- Exercise details -
Put the lines starting at the one containing "Screen dimensions: 1250x586" and ending at the one containing "click(804, 90)" into a Markdown table with a Row column for the row number and a Line column for the line itself, skipping blank lines.

[Text and item location entries]

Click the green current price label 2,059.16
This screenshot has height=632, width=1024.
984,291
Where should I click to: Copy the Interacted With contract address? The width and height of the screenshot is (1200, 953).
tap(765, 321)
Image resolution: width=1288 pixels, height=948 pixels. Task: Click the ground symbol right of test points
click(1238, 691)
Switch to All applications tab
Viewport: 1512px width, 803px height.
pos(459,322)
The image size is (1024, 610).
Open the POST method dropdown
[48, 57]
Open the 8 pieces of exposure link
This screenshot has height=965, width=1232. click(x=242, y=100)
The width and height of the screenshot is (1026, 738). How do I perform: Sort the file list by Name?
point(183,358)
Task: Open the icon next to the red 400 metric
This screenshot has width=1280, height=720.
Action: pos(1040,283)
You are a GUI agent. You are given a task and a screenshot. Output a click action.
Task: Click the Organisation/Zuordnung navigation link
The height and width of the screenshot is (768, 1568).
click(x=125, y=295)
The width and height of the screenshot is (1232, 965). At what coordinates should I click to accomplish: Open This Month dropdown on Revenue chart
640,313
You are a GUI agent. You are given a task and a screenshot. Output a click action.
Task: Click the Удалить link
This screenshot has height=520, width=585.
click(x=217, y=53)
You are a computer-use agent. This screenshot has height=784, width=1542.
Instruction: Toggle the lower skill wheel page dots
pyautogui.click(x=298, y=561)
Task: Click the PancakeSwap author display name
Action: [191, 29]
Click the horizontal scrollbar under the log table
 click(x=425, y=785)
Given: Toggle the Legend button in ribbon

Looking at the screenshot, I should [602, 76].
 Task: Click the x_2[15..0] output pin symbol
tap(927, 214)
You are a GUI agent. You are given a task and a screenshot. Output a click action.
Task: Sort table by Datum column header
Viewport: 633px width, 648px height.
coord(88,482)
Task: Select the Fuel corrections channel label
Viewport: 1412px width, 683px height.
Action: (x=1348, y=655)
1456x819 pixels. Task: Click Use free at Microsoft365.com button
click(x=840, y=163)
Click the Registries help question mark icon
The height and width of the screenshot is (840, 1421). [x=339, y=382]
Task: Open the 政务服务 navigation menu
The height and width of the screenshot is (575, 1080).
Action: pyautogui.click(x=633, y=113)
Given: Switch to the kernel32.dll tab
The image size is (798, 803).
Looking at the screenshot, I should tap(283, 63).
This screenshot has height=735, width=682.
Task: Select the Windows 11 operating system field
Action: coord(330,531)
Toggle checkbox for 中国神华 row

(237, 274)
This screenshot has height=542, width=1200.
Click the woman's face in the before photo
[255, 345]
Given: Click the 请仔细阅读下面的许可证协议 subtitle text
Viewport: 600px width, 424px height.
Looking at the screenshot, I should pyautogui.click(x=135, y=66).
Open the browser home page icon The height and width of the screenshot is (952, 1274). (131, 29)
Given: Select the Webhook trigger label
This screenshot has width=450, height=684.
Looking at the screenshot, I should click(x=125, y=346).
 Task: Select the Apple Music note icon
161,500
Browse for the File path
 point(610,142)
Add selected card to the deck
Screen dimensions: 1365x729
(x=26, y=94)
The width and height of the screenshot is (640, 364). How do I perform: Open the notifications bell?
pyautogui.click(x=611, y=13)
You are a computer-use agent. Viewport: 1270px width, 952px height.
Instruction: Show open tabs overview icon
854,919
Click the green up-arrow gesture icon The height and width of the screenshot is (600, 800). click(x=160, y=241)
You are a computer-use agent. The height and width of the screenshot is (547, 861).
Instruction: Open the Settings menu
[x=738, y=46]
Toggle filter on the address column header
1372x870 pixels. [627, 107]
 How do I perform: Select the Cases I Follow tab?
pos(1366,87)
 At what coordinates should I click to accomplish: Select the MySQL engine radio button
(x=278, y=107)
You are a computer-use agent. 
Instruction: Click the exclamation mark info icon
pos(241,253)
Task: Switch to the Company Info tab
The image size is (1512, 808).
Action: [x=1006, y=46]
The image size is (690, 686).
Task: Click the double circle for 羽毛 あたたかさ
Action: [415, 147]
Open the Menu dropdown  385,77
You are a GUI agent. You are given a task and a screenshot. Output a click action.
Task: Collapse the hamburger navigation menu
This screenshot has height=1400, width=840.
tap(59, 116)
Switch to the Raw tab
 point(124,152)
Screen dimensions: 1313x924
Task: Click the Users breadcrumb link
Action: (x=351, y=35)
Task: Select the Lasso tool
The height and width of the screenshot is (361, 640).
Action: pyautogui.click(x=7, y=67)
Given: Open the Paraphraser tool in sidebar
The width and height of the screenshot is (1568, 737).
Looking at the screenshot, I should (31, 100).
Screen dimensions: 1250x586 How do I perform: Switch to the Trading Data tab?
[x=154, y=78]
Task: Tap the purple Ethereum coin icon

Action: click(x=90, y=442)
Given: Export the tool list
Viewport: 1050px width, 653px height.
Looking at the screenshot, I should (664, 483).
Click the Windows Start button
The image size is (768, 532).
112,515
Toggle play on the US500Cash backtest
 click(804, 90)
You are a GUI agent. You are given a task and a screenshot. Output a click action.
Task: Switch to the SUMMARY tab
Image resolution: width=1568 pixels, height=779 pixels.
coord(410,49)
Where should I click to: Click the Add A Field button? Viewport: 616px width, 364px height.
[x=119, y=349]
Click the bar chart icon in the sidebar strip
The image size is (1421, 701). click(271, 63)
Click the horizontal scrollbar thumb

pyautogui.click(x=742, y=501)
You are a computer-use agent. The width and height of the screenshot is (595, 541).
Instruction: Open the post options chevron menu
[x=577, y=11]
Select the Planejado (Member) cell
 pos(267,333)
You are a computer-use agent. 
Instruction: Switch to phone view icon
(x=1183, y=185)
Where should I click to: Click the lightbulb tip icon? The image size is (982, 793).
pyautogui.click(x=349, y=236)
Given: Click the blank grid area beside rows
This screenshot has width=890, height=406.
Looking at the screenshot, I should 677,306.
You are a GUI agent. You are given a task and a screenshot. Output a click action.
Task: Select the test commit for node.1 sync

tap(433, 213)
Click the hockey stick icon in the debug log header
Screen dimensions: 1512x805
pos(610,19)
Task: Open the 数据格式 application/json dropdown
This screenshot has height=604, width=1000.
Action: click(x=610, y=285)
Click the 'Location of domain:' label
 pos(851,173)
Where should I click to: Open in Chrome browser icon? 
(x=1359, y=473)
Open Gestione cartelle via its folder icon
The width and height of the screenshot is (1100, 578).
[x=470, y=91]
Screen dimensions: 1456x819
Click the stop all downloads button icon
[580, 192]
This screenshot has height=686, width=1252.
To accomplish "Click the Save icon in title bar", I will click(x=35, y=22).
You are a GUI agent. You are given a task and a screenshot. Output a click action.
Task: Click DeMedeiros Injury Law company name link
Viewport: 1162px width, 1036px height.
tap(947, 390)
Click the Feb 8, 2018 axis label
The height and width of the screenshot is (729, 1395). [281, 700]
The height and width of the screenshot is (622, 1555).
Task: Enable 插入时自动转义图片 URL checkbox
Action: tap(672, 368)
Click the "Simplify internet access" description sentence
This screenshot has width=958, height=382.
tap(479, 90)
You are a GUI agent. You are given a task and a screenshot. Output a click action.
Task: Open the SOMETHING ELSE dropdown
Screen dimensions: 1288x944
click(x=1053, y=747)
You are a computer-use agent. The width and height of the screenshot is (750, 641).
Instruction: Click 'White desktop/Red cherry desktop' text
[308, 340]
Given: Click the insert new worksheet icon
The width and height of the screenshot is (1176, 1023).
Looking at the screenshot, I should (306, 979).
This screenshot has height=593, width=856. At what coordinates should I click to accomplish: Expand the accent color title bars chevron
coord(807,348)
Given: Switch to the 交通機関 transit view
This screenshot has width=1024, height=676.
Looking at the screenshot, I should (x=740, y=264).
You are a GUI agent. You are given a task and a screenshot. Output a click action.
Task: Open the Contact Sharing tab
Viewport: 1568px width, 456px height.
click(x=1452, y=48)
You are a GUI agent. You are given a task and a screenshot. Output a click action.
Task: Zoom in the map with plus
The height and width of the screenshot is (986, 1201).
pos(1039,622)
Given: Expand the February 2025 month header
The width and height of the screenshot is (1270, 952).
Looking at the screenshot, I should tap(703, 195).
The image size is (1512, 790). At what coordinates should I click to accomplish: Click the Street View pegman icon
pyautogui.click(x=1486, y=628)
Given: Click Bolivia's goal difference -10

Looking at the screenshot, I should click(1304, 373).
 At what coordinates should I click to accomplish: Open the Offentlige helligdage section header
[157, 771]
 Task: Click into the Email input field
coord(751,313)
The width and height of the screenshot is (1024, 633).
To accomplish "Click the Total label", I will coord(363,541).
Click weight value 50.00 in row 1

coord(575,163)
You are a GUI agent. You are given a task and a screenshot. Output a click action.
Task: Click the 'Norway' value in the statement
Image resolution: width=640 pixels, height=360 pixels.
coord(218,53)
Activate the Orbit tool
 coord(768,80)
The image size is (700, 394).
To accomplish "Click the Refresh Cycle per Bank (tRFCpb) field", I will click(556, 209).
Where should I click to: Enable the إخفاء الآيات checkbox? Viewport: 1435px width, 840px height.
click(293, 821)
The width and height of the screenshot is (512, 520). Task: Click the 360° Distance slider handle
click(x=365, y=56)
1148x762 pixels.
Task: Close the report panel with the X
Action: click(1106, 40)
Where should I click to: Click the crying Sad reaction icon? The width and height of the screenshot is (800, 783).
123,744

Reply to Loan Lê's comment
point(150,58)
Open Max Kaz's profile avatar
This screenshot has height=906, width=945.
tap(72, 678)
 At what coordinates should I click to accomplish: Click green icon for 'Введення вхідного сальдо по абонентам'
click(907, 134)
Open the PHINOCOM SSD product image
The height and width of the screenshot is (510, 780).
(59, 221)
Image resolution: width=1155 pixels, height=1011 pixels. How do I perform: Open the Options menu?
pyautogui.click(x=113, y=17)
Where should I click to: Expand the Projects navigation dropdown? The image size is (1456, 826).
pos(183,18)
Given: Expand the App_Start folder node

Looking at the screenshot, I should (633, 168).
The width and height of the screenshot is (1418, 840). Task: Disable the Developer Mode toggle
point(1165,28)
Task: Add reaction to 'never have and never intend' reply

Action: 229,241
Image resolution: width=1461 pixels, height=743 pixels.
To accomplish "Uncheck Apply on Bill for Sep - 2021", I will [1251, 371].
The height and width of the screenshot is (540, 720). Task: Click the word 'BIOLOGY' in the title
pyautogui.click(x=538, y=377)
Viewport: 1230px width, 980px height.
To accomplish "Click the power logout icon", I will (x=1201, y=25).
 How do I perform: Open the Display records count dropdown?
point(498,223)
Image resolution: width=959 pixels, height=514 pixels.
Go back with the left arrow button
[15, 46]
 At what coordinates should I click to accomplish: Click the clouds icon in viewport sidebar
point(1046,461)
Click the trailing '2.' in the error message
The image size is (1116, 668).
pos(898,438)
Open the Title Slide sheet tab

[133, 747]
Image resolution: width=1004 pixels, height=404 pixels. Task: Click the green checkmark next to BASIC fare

- Solution for this task -
| Row | Line |
|---|---|
| 1 | Screen dimensions: 1250x586 How do I perform: Switch to the Trading Data tab? |
| 2 | [x=154, y=78] |
| 3 | Task: Tap the purple Ethereum coin icon |
| 4 | Action: click(x=90, y=442) |
| 5 | Given: Export the tool list |
| 6 | Viewport: 1050px width, 653px height. |
| 7 | Looking at the screenshot, I should (664, 483). |
| 8 | Click the Windows Start button |
| 9 | The image size is (768, 532). |
| 10 | 112,515 |
| 11 | Toggle play on the US500Cash backtest |
| 12 |  click(804, 90) |